### Artigo:
◇ ◇ ◇ ◇
5º Diálogo Setorial no Setor de Resíduos Sólidos para uma Economia Verde

18/12/2024

Dar destinação correta e produtiva aos resíduos sólidos é estruturante para a transição em direção à economia circular. No entanto, muitas das políticas públicas de enfrentamento ao desafio sofrem com processos de procrastinação. 

São muitos os setores da economia e das políticas públicas com impactos estruturantes para o desenvolvimento de sociedades. No entanto, algumas atividades, tal como o titã Atlas, da mitologia grega, têm o papel de dar suporte civilizatório, é o caso da coleta e destinação de resíduos.

Esse setor da economia e da gestão pública agrega benefícios à saúde, ao meio ambiente, à produtividade do trabalho e da educação infantil, ao turismo, entre outras muitas atividades sociais e econômicas. Há estimativas da OMS – Organização Mundial da Saúde que apontam os benefícios dos investimentos em saneamento e resíduos em uma proporção 1 por 4. Ou seja, cada unidade monetária investida nessa área resulta em cerca de quatro outras em economia nas áreas de saúde e produtividade da economia.

Por ser uma área estruturante para o desenvolvimento de uma economia verde e sustentável, o IDS – Instituto Democracia e Sustentabilidade e o IEA – Instituto de Estudos Avançados da USP abraçaram o tema na iniciativa de Diálogos Setoriais por uma Economia Verde e Sustentável.  No final de novembro/2024 foram reunidos especialistas para apoiar a troca de informações sobre gestão de resíduos sólidos e saneamento sob o prisma dos conceitos da Economia Circular, bioeconomia e produção de adubos e gases energéticos

Estiveram presentes:

  • Gabriel Medes Mariano – (Analista ambiental da área de Gestão de Resíduos do Ministério do Meio Ambiente e Mudança do Clima) 
  • Gina Rizpah Besen (Pesquisadora Colaboradora do Instituto de Energia e Ambiente da Universidade de São Paulo)
  • Maíra Pereira (Diretora da Ambipar Environment e Co-fundadora da Tecnologia Social de Logística Reversa)
  • Aline Sousa (Diretora da Central de Cooperativas de Materiais Recicláveis do DF. Atua no Movimento Nacional de Catadores)
  • Mediação: Ricardo Young – presidente do Instituto Democracia e Sustentabilidade.

A apresentação do Diálogo focou por conta da economista e pesquisadora Carolina Marchiori, que apresentou os dados dos desafios a serem superados nas duas áreas estruturais, saneamento e resíduos. A legislação brasileira tem feito importantes avanços para a modernização da gestão das duas áreas, como a Política Nacional de Resíduos Sólidos, de 2010, que tem como meta zerar os lixões a céu aberto em todo o país, e o Novo Marco Legal do Saneamento, de 2020, com metas de universalização de distribuição de água potável e da coleta e tratamento de esgotos.

Segundo a pesquisadora, os dados sobre os quais os debatedores se debruçaram são:

RELEVÂNCIA DO SETOR DE SANEAMENTO PARA O PAÍS
Água – 84,9% dos brasileiros possuem acesso ao abastecimento de água tratada (com importantes discrepâncias regionais – no Norte, essa proporção é de apenas 64,2% (SNIS, 2022).
◇ ◇ ◇ ◇
### Material fornecido:

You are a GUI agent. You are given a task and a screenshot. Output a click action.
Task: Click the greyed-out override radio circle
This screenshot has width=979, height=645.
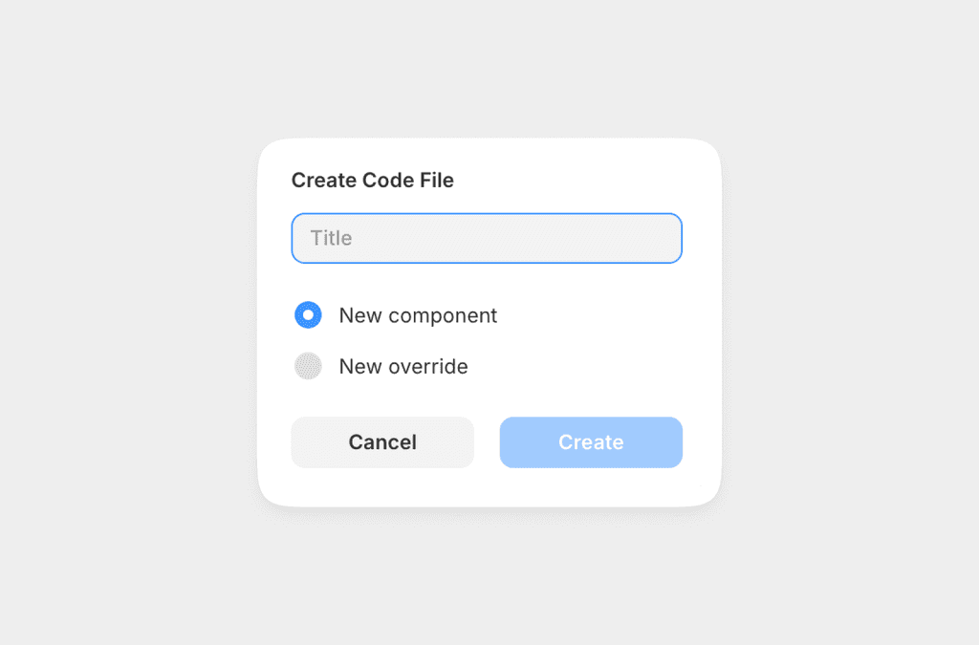(x=308, y=366)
◇ ◇ ◇ ◇
### Instruções da tarefa:
Dê prosseguimento ao artigo sobre o 5º Diálogo Setorial de resíduos sólidos, começando logo após o último trecho apresentado. O material provém de uma fonte distinta da do artigo.

### Resposta esperada:
– Esgoto – 56,0% dos brasileiros possuem acesso à coleta de esgoto (proporção que é ainda menor nas regiões Norte e Nordeste, onde somente 14,7% e 31,4%, respectivamente, possuem acesso ao serviço) (SNIS, 2022).
Resíduos –  90,4% dos brasileiros contaram com cobertura de coleta de resíduos sólidos, mas apenas 32,2% dos municípios contaram com programas de coleta seletiva (SNIS, 2022).
Emissões – 91 milhões de toneladas de CO2eq foram emitidas pelo setor em 2022 (4% das emissões totais do país, das quais a maior parte – 65% está associada à disposição de resíduos sólidos em aterros e lixões (SEEG, 2023).

Carolina Marchiori explicou que desde maio de 2024 o Instituto Democracia e Sustentabilidade – IDS vem trabalhando para ampliar os conhecimentos e práticas necessários para alavancar o processo de transição para uma economia verde no Brasi, em consonância com o Plano de Transformação Ecológica que o governo federal lançou em agosto de 2003. Já foram abordados os temas Finanças sustentáveis, Adensamento tecnológico, Bioeconomia e Sistemas Agroalimentares e Transição energética, cujos resultados podem ser acompanhados pelo site do IDS.

A apresentação do Diálogo ficou a cargo do presidente do IDS, Ricardo Young, que entre outras coisas, já ocupou o cargo de presidente do Instituto Ethos de Responsabilidade Social e foi vereador na cidade de São Paulo.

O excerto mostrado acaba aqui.